South Florida continues to struggle with foreclosures

According to the most recent data, areas of South Florida are still feeling some aftershocks from the recession of 2008. According to data released by RealtyTrac, one out of every 87 homes in Miami-Date, Palm Beach and Broward counties is in foreclosure, making the area the sixth highest foreclosure rate of all major metro areas in the U.S. Unfortunately, this is not an isolated incident, as there are 95,000 homes in foreclosure across Florida. This means that one out of seven of the nation's homes in foreclosure are located within the state.

Although these statistics prove that you are not alone if you are one of the Floridians facing foreclosure, it is cold comfort.

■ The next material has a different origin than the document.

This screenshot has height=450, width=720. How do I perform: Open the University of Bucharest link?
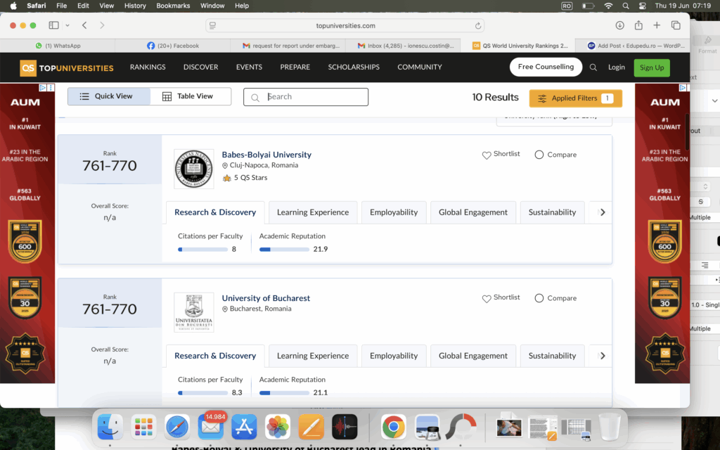point(266,298)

You likely feel stressed out and powerless. However, in reality, you have options. One of which is bankruptcy, which has helped millions stop foreclosure and save their homes.

How Chapter 7 can help

Once you file either type of bankruptcy, the automatic stay kicks in and stops your lenders from continuing the foreclosure. However, the protection that the stay provides differs depending on the type of bankruptcy you file. As a result, it is necessary to think carefully about the right type of bankruptcy for you before you file.

During Chapter 7, the stay's protections against foreclosure do not last the entire length of the bankruptcy. If you are unable to catch up with your mortgage within a few months, your lender may ask the bankruptcy court to lift the stay and allow the foreclosure process to continue.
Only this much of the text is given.